Although plasma is mostly water, it also contains other molecules such as electrolytes, proteins (especially albumin and fibrinogen), and other macromolecules. Because of molecular interactions between these different components of plasma, it is not surprising that plasma has a higher viscosity than water. In fact, plasma at 37°C is about 1.8-times more viscous than water at the same temperature; therefore, the relative viscosity (ηr) of plasma compared to water is about 1.8.
The addition of formed elements to plasma (red cells, white cells, and platelets) further increases the viscosity. Of these formed elements, red cells have the greatest effect on viscosity. In the figure, the relative viscosity at 0% hematocrit (plasma without cells) is about 1.8 as shown by the y-intercept. Increasing red cell hematocrit increases relative viscosity. Note that the increase is non-linear; increased hematocrit causes a disproportionate increase in relative viscosity. Therefore, blood viscosity strongly depends on hematocrit. At a normal hematocrit of 40%, the relative viscosity of blood is about 4. Patients with an abnormal elevation in red cell hematocrit (polycythemia) have much higher blood viscosities. In fact, increasing the hematocrit from 40 to 60% (a 50% increase) increases the relative viscosity from 4 to 8 (a 100% increase). Increased viscosity increases the resistance to blood flow and thereby increases the work of the heart and impairs organ perfusion. Some patients with anemia have low hematocrits, and therefore reduced blood viscosities.

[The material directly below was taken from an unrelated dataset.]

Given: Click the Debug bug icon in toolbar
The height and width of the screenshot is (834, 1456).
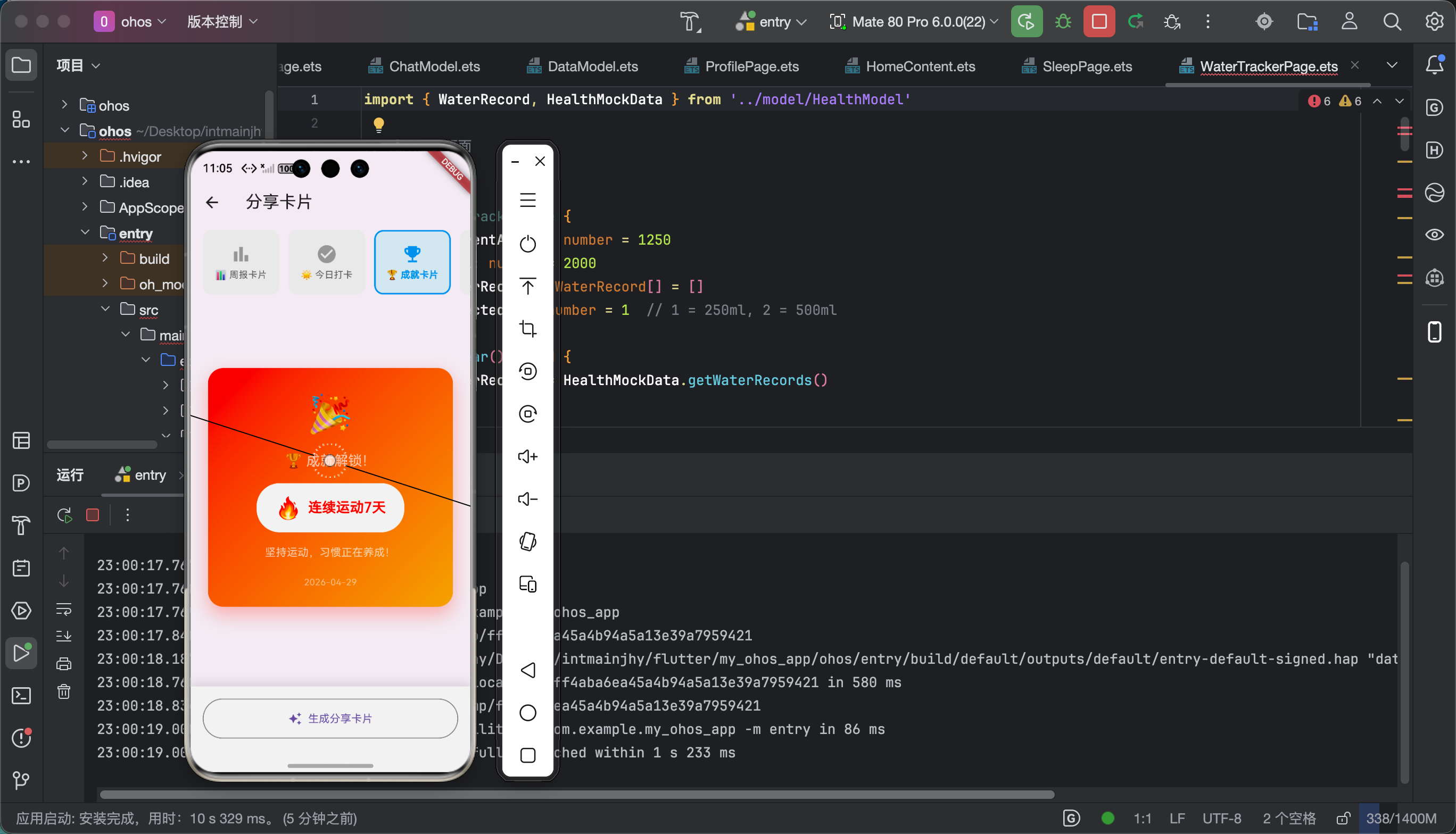Looking at the screenshot, I should pyautogui.click(x=1063, y=22).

Another important factor that influences blood viscosity is temperature. Just like molasses, when blood gets cold, it becomes "thicker" and flows more slowly. Therefore, there is an inverse relationship between temperature and viscosity. Viscosity increases about 2% for each degree centigrade decrease in temperature. Normally, blood temperature does not change much in the body. However, if a person's hand is exposed to a cold environment and the fingers become cold, the blood temperature in the fingers falls and viscosity increases, which together with sympathetic-mediated vasoconstriction decreases blood flow in the cooled region. When whole body hypothermia is induced in critical care or surgical situations, this leads to an increase in blood viscosity and impaired organ blood flow.
If clotting mechanisms are stimulated in the blood, platelet aggregation and interactions with plasma proteins occur. This leads to entrapment of red cells and clot formation, which dramatically increases blood viscosity.
There is a microcirculatory phenomenon called the Fahraeus-Lindqvist effect that leads to a reduction in hematocrit in small arterioles (less than 200 microns in diameter) and capillaries relative to the hematocrit of large feed arteries. This decrease in hematocrit in these flowing vessels reduces the relative blood viscosity in the small vessels, which helps to offset the increase in viscosity that can occur because of reduced velocity in these same vessels. The net effect of these changes is that blood flow in the microcirculation has a lower viscosity than what is predicted by in vitro blood viscometer measurements. To illustrate this phenomenon, in vivo measurements of blood viscosity made in dog hindlimbs by Whittaker and Winton (J. Physiol. 78:339, 1933) showed that at a given arterial blood hematocrit, the relative viscosity of blood flowing in the hindlimb is much lower than predicted from in vitro experiments (compare figure at right with previous figure that used a viscometer).